In 1979, drug use was almost triple its lowest point in the 90's. Returning to the 1979 level would be a 200% increase -- and drugs were illegal in 1979!
Imagine the increase if drugs were legal! My 50% is quite conservative.
Drugs were illegal in 1979, but enforcement was absurdly lax.
Tobacco use has declined significantly from then, with only a public health campaign and price increases to push it down.
I don't think anyone is advocating simply abolishing the prohibition on drugs. Folks are advocating changing the way we deal with them to the way we deal with tobacco and alcohol use: as a public health problem.
Increased use is a downside of such a policy, but there are lots of upsides:
1. removal of cash-flow to the 'black economy', including indirectly to terrorist groups,
2. the ability to tax trade in drugs, as we do trade in tobacco and alcohol,
3. legally enforcable quality control, and the consequent elimination or virtual elimination of user deaths due to overdose (mostly due to quality fluctuation) or toxins in the supply (cf. recent cases in the Philadelphia/Camden area), supposedly one of the notable harms of drug abuse, but really a consequence of the product being illegal,
4. savings on incarceration (no, they won't all go into gun-running, or other crimes--the money isn't there) and enforcement, even more than is needed to fund increased treatment and anti-drug public health campaigns,
5. decrease in crime to support habits: even with the posited increase in use, and taxes included in the price, removal of the premium charged for illegal trade would drop the price, making it easier for users to support habits without resort to crime, also use would no longer automatically associate the user with criminal elements, nor already place him or her on the wrong side of the law so that psychological resistance to further law-breaking is lessened,
6. improved access to treatment for addicts who want to quit--rightly or wrongly addicts fear to seek treatment for fear of arrest.
It should be pointed out that before drug prohibition, some notable, quite productive individuals were given to the use of 'recreational' drugs (Arthur Conan Doyle and Hector Berlioz come to mind), so the idea that all the 'new users' will ruin their lives is also false.
In 1979, drug use was almost triple its lowest point in the 90's.
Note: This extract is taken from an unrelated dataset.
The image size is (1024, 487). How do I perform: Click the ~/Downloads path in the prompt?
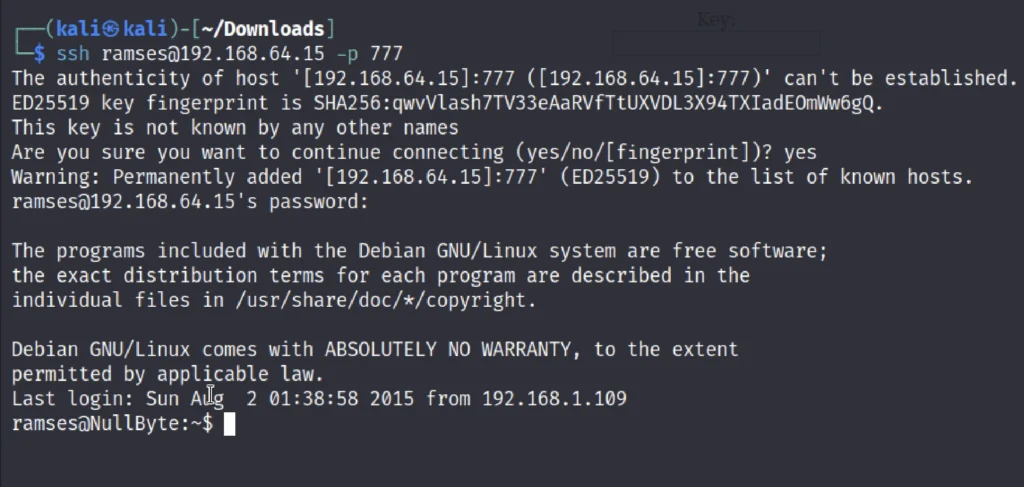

Returning to the 1979 level would be a 200% increase -- and drugs were illegal in 1979!
Do you realize how completely stupid what you wrote is? Mocking you: In 19 30 marijuana use was about 1% of what is today. Returning to the 1930 level would be 99% decrease -- and drugs marijuana was legal then. Imagine the decrease if marijuana were legal! Use would easily decrease by 50% -- and that's very conservative
You merely picked a date that had high drug usage and compared it to a date of low drug usage and then stated the increase as a percentage. Absolutely no causation whatsoever. And meaningless correlation which is irrelevant anyhow.
You are un-friggin-believable. Did you actually think you could pass that off as legitimate argument to support continuation of drug prohibition? Yes, you most certainly did. You are truly sick. Please RP, get back on your meds.
Since you only count the illegal drugs as being "drug use", if we legalize them there won't be any more drug use.